Tag Archives: self-serving biases

6 Common Negotiation Mistakes

Even the most experienced business negotiator makes mistakes…after all, we are all human. There are a few common negotiation mistakes that can derail a negotiation, according to Harvard Business School Professor James K. Sebenius. Prof. Sebenius says these six mistakes are:

  1. Neglecting the other side’s problem.
  2. Letting price bulldoze other interests.
  3. Letting positions drive out interests.
  4. Searching too hard for common ground.
  5. Neglecting BATNAs (acronym for “best alternative to negotiated agreement”).
  6. Failing to correct for skewed vision.
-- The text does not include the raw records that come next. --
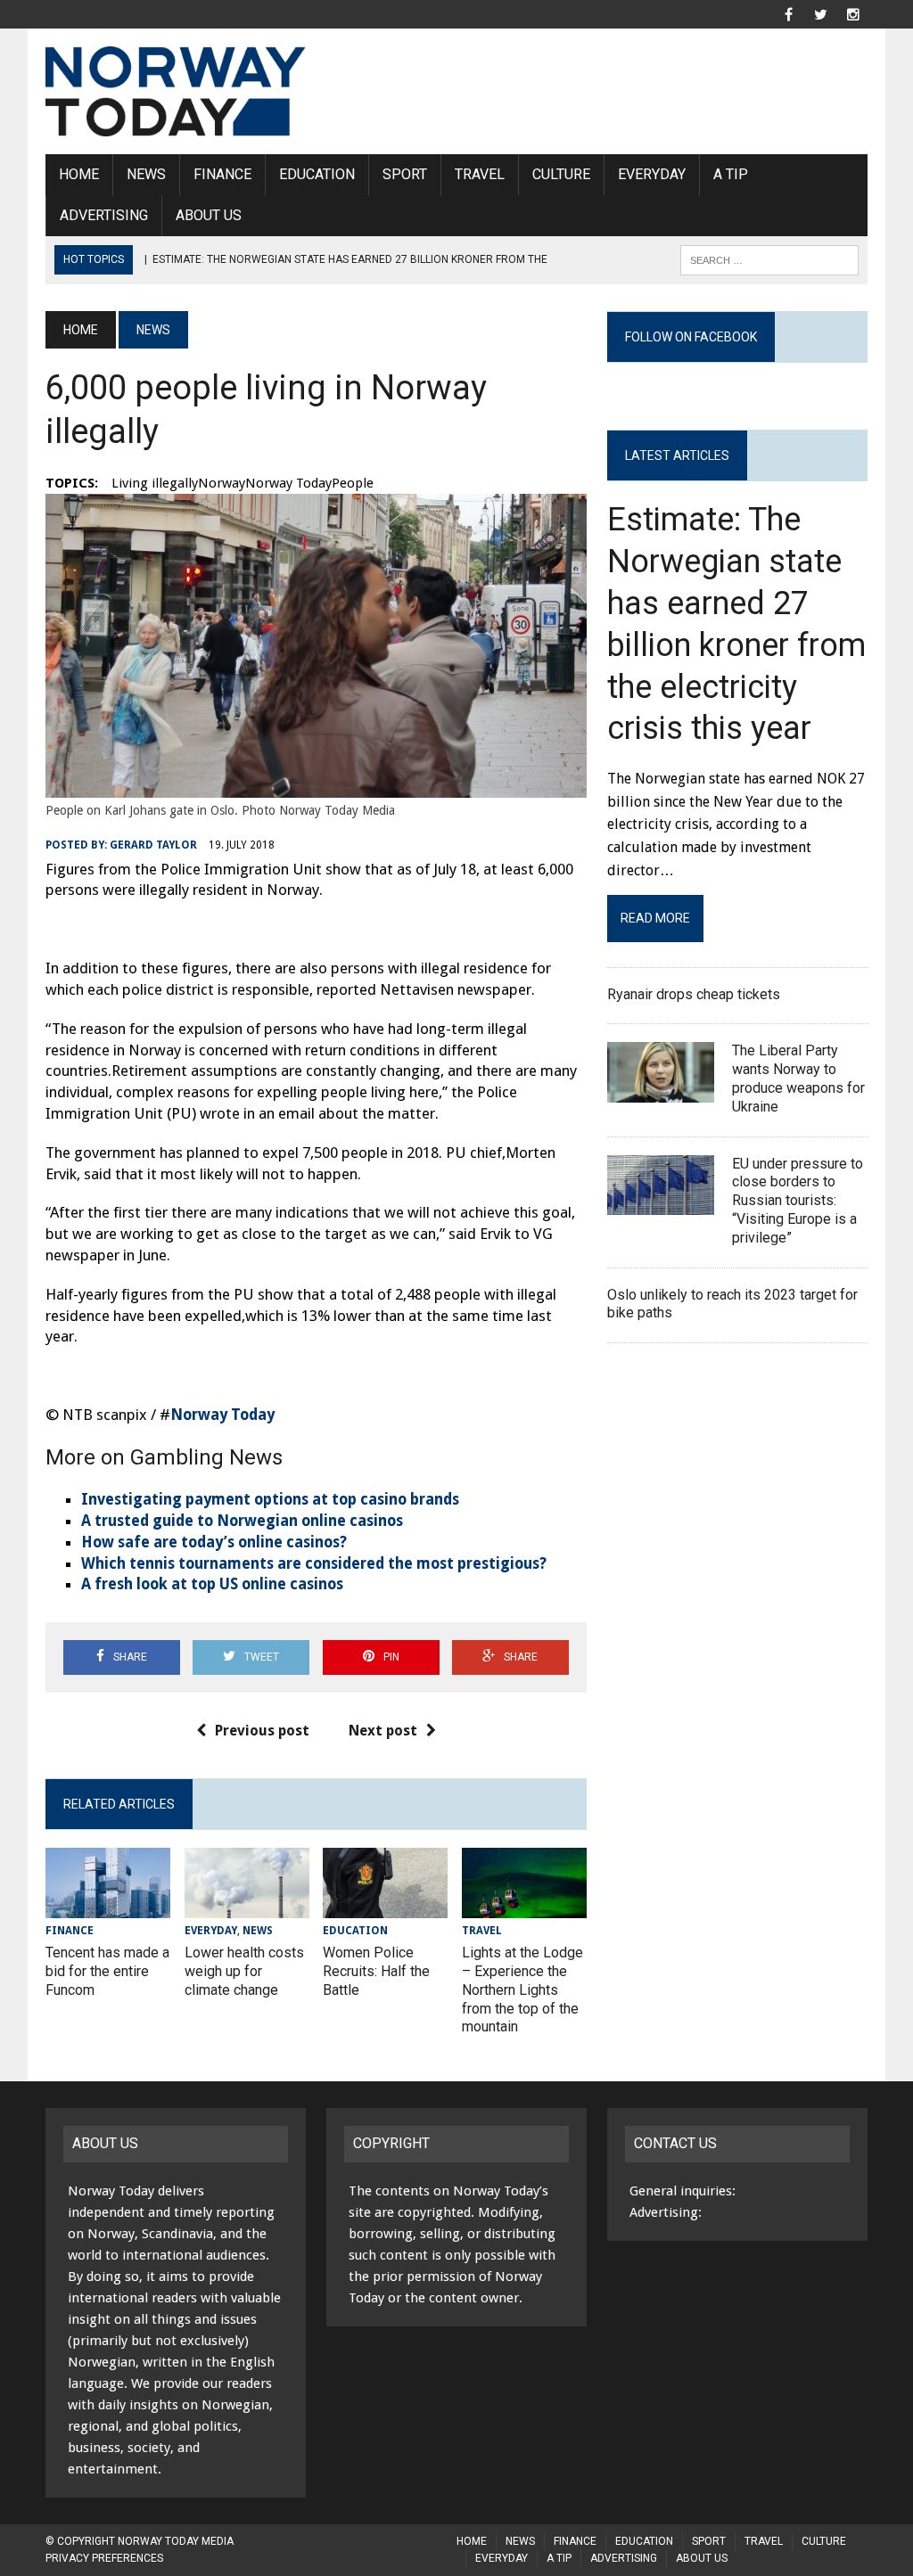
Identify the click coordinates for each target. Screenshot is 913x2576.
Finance (222, 174)
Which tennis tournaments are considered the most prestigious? (314, 1563)
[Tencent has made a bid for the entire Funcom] (107, 1907)
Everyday (652, 174)
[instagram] (853, 12)
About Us (209, 215)
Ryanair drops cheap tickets (695, 994)
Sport (404, 174)
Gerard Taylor (153, 845)
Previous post (262, 1730)
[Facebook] (789, 12)
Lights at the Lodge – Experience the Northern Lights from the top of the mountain (522, 1989)
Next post (383, 1730)
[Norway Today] (175, 91)
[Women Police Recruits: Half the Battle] (385, 1907)
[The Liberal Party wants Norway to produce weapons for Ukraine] (660, 1090)
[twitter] (821, 12)
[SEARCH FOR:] (769, 258)
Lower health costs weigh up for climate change (244, 1971)
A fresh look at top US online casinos (212, 1584)
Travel (480, 174)
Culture (561, 174)
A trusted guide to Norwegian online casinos (242, 1521)
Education (317, 174)
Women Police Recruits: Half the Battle (376, 1971)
Sebenius discusses all of these in the Harvard Business Review magazine, but in an excerpt online, the focus is on the last one—failure of perception. All people have biases, and in a negotiation they may fall prey to self-serving biases—that is, interpreting (perhaps incorrectly) what the other party says or does to bolster one’s own position.
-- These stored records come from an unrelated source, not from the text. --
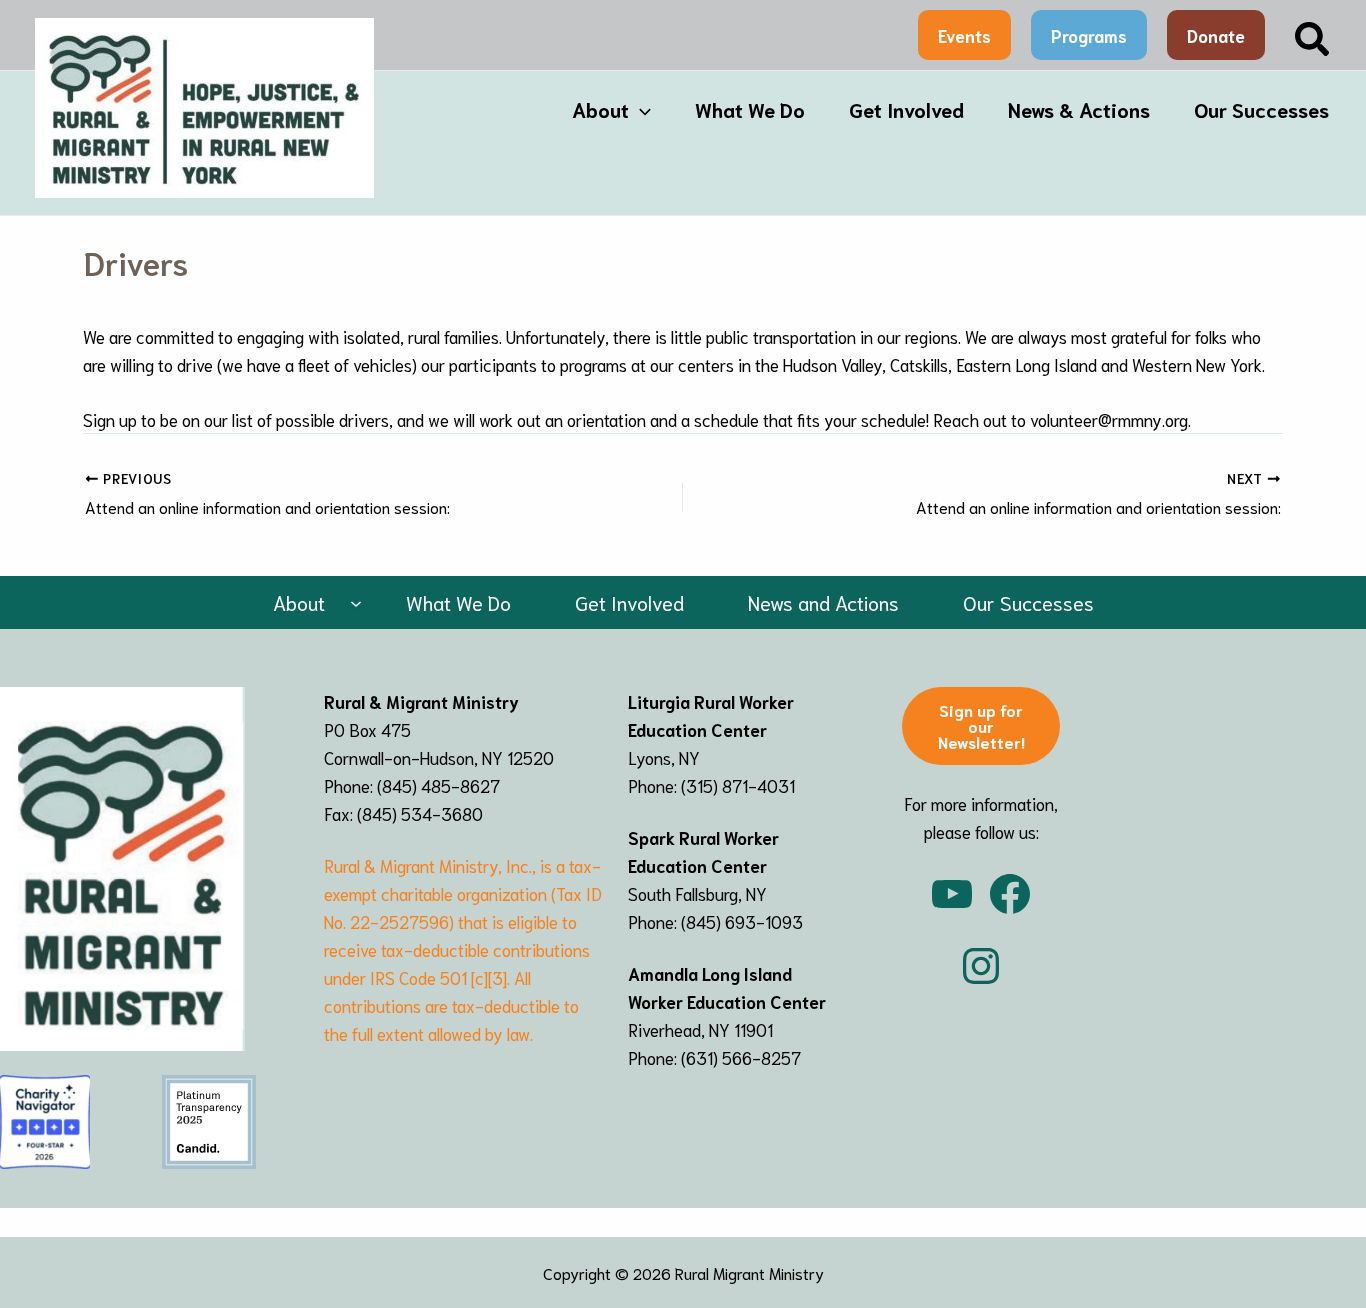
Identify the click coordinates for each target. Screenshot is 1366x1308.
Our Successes (1261, 109)
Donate (1216, 35)
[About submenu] (356, 603)
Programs (1089, 35)
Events (964, 35)
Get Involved (906, 109)
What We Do (750, 109)
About (600, 109)
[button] (1313, 40)
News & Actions (1079, 109)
Another issue that arises from having biased perceptions is the inability to assess the other side correctly. Sebenius says that some negotiators become entangled in partisan perceptions, expecting the other side to act in a certain manner. What is more, expecting the other side to act in a certain manner may actually be a self-fulfilling prophecy.  For instance, if you expect the other side to reject your offer without considering it, you may give a half-hearted offer, which will lead the other party to reject it out of hand. This in turn, ends up bolstering your opinion of the other party, which leads to a path of adversity not cooperation.
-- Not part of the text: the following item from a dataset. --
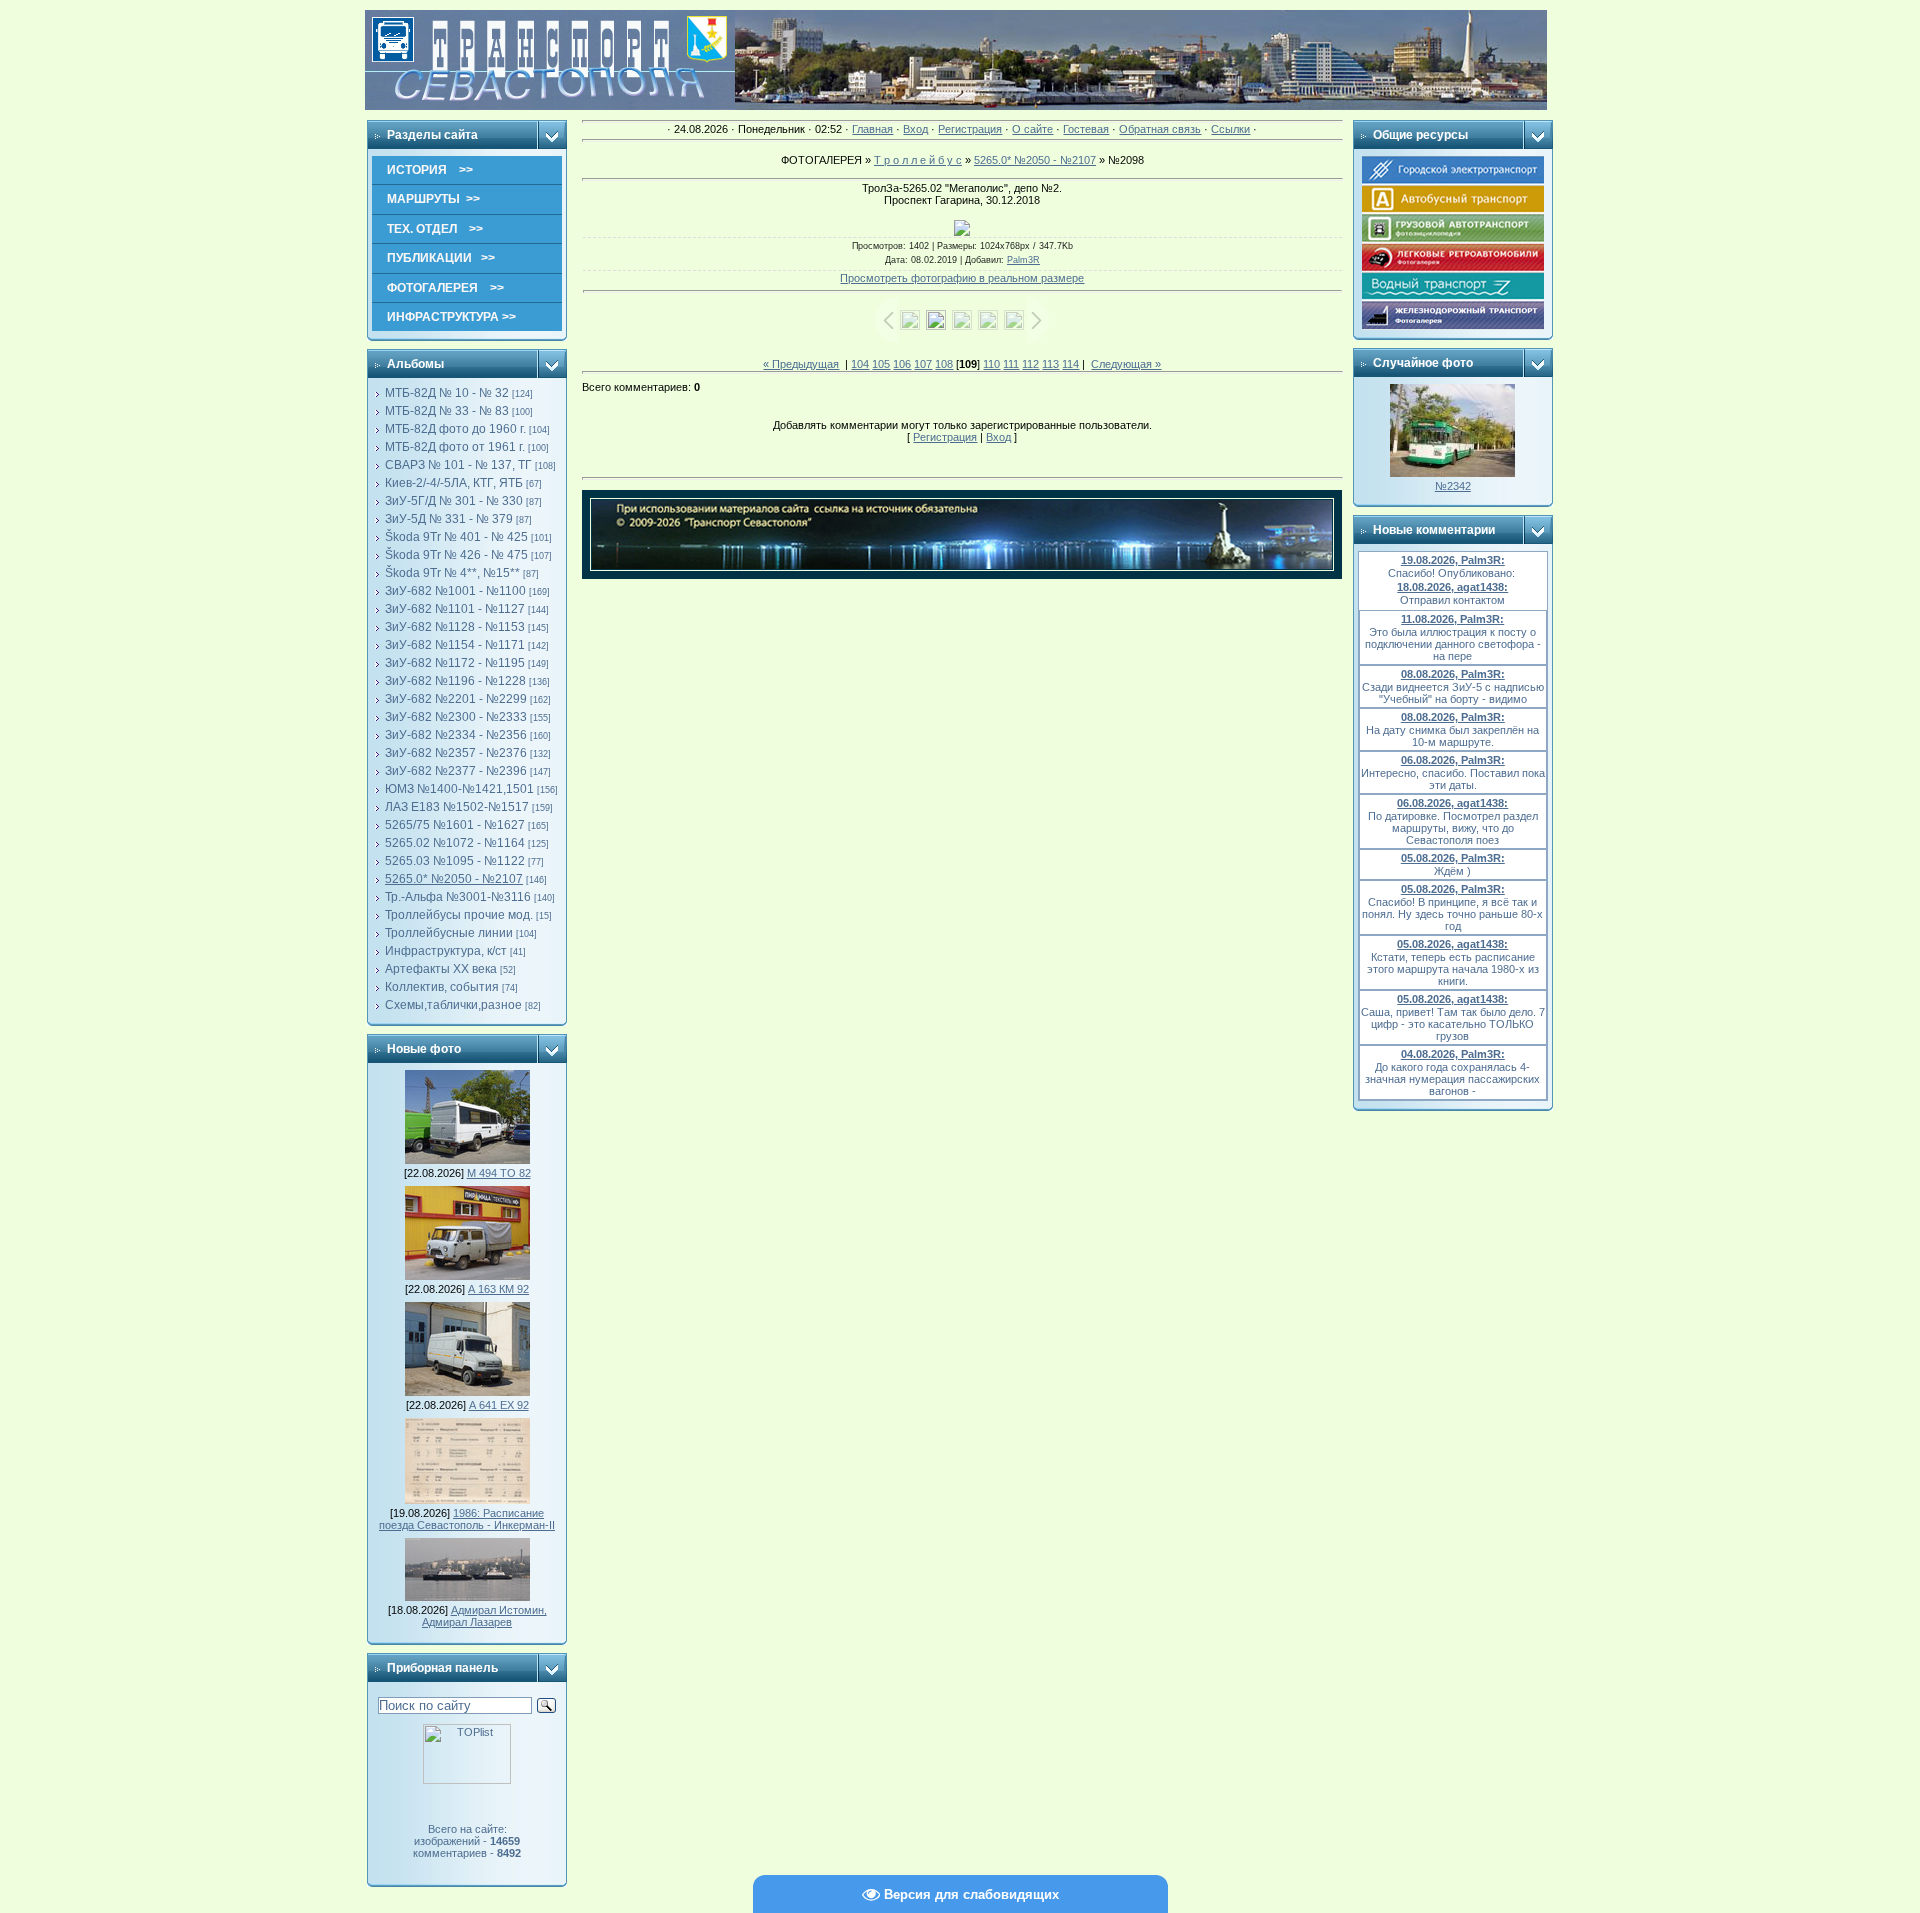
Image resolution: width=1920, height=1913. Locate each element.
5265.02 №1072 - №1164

To avoid making any of the six negotiation mistakes, negotiators must practice self-awareness and self-analysis. Sometimes it is important to take a step back to be able to view one’s actions more clearly. You may ask yourself/your team the following questions:

  • How are you approaching the negotiating table?
  • What are you really seeking to accomplish?
  • How can you best work with the other party to reach your goals, and theirs?
  • Are there other paths to agreement?
  • What is causing blocks?

Have you made some of these common negotiating mistakes? If so, how did you overcome these mistakes?